• **Task inputs**:
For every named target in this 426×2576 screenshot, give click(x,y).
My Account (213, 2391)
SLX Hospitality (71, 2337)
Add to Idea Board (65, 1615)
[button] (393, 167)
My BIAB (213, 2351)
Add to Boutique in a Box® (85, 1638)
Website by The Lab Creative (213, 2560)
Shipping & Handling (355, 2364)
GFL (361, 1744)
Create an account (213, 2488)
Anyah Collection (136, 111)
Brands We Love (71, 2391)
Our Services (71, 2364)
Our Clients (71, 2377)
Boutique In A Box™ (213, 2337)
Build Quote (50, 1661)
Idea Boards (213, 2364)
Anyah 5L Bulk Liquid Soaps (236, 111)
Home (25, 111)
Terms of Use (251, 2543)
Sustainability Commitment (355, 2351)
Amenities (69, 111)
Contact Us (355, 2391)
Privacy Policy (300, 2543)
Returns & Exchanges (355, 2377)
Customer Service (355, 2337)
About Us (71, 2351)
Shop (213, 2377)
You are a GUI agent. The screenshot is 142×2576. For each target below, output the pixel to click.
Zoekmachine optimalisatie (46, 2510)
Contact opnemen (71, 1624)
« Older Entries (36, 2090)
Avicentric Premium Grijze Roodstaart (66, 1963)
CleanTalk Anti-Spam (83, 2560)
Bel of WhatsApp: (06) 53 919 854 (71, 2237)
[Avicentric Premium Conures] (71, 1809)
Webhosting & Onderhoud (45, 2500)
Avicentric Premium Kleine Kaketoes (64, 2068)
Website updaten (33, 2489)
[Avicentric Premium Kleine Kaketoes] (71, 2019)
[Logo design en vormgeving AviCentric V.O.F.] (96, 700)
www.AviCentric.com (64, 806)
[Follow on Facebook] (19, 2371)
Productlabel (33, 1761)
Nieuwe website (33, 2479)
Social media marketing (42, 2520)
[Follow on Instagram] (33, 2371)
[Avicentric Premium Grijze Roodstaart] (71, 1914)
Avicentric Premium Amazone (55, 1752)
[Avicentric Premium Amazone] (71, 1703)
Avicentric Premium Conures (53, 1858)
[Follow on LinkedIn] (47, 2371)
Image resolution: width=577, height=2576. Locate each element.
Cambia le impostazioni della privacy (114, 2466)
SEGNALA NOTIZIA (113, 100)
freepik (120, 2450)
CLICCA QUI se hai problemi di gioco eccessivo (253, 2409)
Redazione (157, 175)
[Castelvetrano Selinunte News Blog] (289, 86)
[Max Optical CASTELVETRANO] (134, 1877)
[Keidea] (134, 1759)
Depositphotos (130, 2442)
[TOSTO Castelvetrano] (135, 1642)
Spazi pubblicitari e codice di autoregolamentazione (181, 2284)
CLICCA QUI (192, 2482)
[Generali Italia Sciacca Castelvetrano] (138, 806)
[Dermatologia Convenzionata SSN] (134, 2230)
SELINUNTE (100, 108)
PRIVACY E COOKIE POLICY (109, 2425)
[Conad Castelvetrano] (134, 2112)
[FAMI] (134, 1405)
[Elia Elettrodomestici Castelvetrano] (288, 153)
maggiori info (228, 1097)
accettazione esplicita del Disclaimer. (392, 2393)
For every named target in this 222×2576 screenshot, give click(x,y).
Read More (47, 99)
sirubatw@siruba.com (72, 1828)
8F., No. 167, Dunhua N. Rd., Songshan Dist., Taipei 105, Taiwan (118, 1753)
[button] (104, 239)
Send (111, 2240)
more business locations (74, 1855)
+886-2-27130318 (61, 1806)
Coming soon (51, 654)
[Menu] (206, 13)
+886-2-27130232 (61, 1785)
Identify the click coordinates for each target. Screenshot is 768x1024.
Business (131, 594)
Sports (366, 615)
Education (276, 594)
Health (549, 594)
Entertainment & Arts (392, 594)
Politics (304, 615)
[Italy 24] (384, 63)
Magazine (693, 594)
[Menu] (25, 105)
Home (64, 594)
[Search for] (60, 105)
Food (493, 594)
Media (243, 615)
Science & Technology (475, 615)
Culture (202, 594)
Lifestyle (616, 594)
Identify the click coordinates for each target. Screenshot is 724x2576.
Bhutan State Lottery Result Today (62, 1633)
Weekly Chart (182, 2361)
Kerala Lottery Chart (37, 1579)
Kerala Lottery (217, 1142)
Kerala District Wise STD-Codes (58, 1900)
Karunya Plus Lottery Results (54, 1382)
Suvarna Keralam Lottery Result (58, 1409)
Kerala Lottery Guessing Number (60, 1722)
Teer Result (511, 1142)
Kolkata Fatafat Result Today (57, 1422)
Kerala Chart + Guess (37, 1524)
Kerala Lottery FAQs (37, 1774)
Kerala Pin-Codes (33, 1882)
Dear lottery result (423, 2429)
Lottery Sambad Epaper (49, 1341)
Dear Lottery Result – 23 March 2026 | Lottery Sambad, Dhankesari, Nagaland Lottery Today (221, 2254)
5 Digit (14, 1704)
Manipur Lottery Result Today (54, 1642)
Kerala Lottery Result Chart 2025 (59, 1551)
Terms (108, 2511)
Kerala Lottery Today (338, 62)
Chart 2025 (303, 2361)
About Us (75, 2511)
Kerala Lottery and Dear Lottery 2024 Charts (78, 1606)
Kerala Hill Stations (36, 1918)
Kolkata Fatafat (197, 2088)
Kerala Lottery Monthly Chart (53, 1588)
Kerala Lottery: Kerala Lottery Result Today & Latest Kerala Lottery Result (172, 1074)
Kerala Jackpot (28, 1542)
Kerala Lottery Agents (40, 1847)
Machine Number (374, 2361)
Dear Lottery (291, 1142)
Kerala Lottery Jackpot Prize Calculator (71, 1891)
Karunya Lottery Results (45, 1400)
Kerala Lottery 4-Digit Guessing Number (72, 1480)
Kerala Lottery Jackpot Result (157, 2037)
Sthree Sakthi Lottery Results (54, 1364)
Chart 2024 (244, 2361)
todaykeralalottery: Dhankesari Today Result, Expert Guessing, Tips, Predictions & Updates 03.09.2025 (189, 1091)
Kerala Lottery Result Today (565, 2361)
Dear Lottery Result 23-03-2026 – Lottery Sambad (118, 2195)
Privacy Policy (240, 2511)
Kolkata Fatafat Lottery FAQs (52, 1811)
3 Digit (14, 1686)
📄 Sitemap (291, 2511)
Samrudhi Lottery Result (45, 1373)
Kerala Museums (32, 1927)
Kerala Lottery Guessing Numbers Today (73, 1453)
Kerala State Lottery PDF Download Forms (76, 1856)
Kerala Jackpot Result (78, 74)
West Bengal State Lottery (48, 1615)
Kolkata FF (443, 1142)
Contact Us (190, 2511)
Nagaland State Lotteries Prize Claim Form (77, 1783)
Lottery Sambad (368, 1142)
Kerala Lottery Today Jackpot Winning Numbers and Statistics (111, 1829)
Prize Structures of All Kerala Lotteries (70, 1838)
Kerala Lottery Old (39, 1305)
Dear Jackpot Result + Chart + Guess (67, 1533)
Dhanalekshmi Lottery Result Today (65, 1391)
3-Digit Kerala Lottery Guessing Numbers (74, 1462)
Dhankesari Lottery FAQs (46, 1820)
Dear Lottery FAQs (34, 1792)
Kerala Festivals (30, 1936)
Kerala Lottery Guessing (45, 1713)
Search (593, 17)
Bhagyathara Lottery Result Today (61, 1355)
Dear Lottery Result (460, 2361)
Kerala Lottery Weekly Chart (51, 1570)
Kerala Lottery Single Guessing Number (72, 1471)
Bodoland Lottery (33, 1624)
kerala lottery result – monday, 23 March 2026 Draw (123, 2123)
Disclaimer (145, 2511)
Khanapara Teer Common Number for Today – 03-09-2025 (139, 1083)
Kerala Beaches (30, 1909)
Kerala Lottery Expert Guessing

• **Exercise directions**:
After reading the entries, reproduce every one of them exactly.

• **Output for this task**:
For every named target in this 426×2576 screenshot, give click(x,y).
My Account (213, 2391)
SLX Hospitality (71, 2337)
Add to Idea Board (65, 1615)
[button] (393, 167)
My BIAB (213, 2351)
Add to Boutique in a Box® (85, 1638)
Website by The Lab Creative (213, 2560)
Shipping & Handling (355, 2364)
GFL (361, 1744)
Create an account (213, 2488)
Anyah Collection (136, 111)
Brands We Love (71, 2391)
Our Services (71, 2364)
Our Clients (71, 2377)
Boutique In A Box™ (213, 2337)
Build Quote (50, 1661)
Idea Boards (213, 2364)
Anyah 5L Bulk Liquid Soaps (236, 111)
Home (25, 111)
Terms of Use (251, 2543)
Sustainability Commitment (355, 2351)
Amenities (69, 111)
Contact Us (355, 2391)
Privacy Policy (300, 2543)
Returns & Exchanges (355, 2377)
Customer Service (355, 2337)
About Us (71, 2351)
Shop (213, 2377)
You are a GUI agent. The screenshot is 142×2576. For each target below, output the pixel to click.
Zoekmachine optimalisatie (46, 2510)
Contact opnemen (71, 1624)
« Older Entries (36, 2090)
Avicentric Premium Grijze Roodstaart (66, 1963)
CleanTalk Anti-Spam (83, 2560)
Bel of WhatsApp: (06) 53 919 854 (71, 2237)
[Avicentric Premium Conures] (71, 1809)
Webhosting & Onderhoud (45, 2500)
Avicentric Premium Kleine Kaketoes (64, 2068)
Website updaten (33, 2489)
[Avicentric Premium Kleine Kaketoes] (71, 2019)
[Logo design en vormgeving AviCentric V.O.F.] (96, 700)
www.AviCentric.com (64, 806)
[Follow on Facebook] (19, 2371)
Productlabel (33, 1761)
Nieuwe website (33, 2479)
Social media marketing (42, 2520)
[Follow on Instagram] (33, 2371)
[Avicentric Premium Grijze Roodstaart] (71, 1914)
Avicentric Premium Amazone (55, 1752)
[Avicentric Premium Amazone] (71, 1703)
Avicentric Premium Conures (53, 1858)
[Follow on LinkedIn] (47, 2371)
Image resolution: width=577, height=2576. Locate each element.
Cambia le impostazioni della privacy (114, 2466)
SEGNALA NOTIZIA (113, 100)
freepik (120, 2450)
CLICCA QUI se hai problemi di gioco eccessivo (253, 2409)
Redazione (157, 175)
[Castelvetrano Selinunte News Blog] (289, 86)
[Max Optical CASTELVETRANO] (134, 1877)
[Keidea] (134, 1759)
Depositphotos (130, 2442)
[TOSTO Castelvetrano] (135, 1642)
Spazi pubblicitari e codice di autoregolamentazione (181, 2284)
CLICCA QUI (192, 2482)
[Generali Italia Sciacca Castelvetrano] (138, 806)
[Dermatologia Convenzionata SSN] (134, 2230)
SELINUNTE (100, 108)
PRIVACY E COOKIE POLICY (109, 2425)
[Conad Castelvetrano] (134, 2112)
[FAMI] (134, 1405)
[Elia Elettrodomestici Castelvetrano] (288, 153)
maggiori info (228, 1097)
accettazione esplicita del Disclaimer. (392, 2393)
For every named target in this 222×2576 screenshot, give click(x,y).
Read More (47, 99)
sirubatw@siruba.com (72, 1828)
8F., No. 167, Dunhua N. Rd., Songshan Dist., Taipei 105, Taiwan (118, 1753)
[button] (104, 239)
Send (111, 2240)
more business locations (74, 1855)
+886-2-27130318 (61, 1806)
Coming soon (51, 654)
[Menu] (206, 13)
+886-2-27130232 (61, 1785)
Identify the click coordinates for each target. Screenshot is 768x1024.
Business (131, 594)
Sports (366, 615)
Education (276, 594)
Health (549, 594)
Entertainment & Arts (392, 594)
Politics (304, 615)
[Italy 24] (384, 63)
Magazine (693, 594)
[Menu] (25, 105)
Home (64, 594)
[Search for] (60, 105)
Food (493, 594)
Media (243, 615)
Science & Technology (475, 615)
Culture (202, 594)
Lifestyle (616, 594)
Identify the click coordinates for each target. Screenshot is 724x2576.
Bhutan State Lottery Result Today (62, 1633)
Weekly Chart (182, 2361)
Kerala Lottery Chart (37, 1579)
Kerala Lottery (217, 1142)
Kerala District Wise STD-Codes (58, 1900)
Karunya Plus Lottery Results (54, 1382)
Suvarna Keralam Lottery Result (58, 1409)
Kerala Lottery Guessing Number (60, 1722)
Teer Result (511, 1142)
Kolkata Fatafat Result Today (57, 1422)
Kerala Chart + Guess (37, 1524)
Kerala Lottery FAQs (37, 1774)
Kerala Pin-Codes (33, 1882)
Dear lottery result (423, 2429)
Lottery Sambad Epaper (49, 1341)
Dear Lottery Result – 23 March 2026 | Lottery Sambad, Dhankesari, Nagaland Lottery Today (221, 2254)
5 Digit (14, 1704)
Manipur Lottery Result Today (54, 1642)
Kerala Lottery Result Chart 2025 (59, 1551)
Terms (108, 2511)
Kerala Lottery Today (338, 62)
Chart 2025 (303, 2361)
About Us (75, 2511)
Kerala Lottery and Dear Lottery 2024 Charts (78, 1606)
Kerala Hill Stations (36, 1918)
Kolkata Fatafat (197, 2088)
Kerala Lottery Monthly Chart (53, 1588)
Kerala Lottery: Kerala Lottery Result Today & Latest Kerala Lottery Result (172, 1074)
Kerala Jackpot (28, 1542)
Kerala Lottery Agents (40, 1847)
Machine Number (374, 2361)
Dear Lottery (291, 1142)
Kerala Lottery Jackpot Prize Calculator (71, 1891)
Karunya Lottery Results (45, 1400)
Kerala Lottery 4-Digit Guessing Number (72, 1480)
Kerala Lottery Jackpot Result (157, 2037)
Sthree Sakthi Lottery Results (54, 1364)
Chart 2024 (244, 2361)
todaykeralalottery: Dhankesari Today Result, Expert Guessing, Tips, Predictions & Updates 03.09.2025 (189, 1091)
Kerala Lottery Result Today (565, 2361)
Dear Lottery Result 23-03-2026 – Lottery Sambad (118, 2195)
Privacy Policy (240, 2511)
Kolkata Fatafat Lottery FAQs (52, 1811)
3 Digit (14, 1686)
📄 Sitemap (291, 2511)
Samrudhi Lottery Result (45, 1373)
Kerala Museums (32, 1927)
Kerala Lottery Guessing Numbers Today (73, 1453)
Kerala State Lottery PDF Download Forms (76, 1856)
Kerala Jackpot Result (78, 74)
West Bengal State Lottery (48, 1615)
Kolkata FF (443, 1142)
Contact Us (190, 2511)
Nagaland State Lotteries Prize Claim Form (77, 1783)
Lottery Sambad (368, 1142)
Kerala Lottery Today Jackpot Winning Numbers and Statistics (111, 1829)
Prize Structures of All Kerala Lotteries (70, 1838)
Kerala Lottery Old (39, 1305)
Dear Jackpot Result + Chart + Guess (67, 1533)
Dhanalekshmi Lottery Result Today (65, 1391)
3-Digit Kerala Lottery Guessing Numbers (74, 1462)
Dhankesari Lottery FAQs (46, 1820)
Dear Lottery FAQs (34, 1792)
Kerala Festivals (30, 1936)
Kerala Lottery Guessing (45, 1713)
Search (593, 17)
Bhagyathara Lottery Result Today (61, 1355)
Dear Lottery Result (460, 2361)
Kerala Lottery Weekly Chart (51, 1570)
Kerala Lottery Single Guessing Number (72, 1471)
Bodoland Lottery (33, 1624)
kerala lottery result – monday, 23 March 2026 Draw (123, 2123)
Disclaimer (145, 2511)
Khanapara Teer Common Number for Today – 03-09-2025 (139, 1083)
Kerala Beaches (30, 1909)
Kerala Lottery Expert Guessing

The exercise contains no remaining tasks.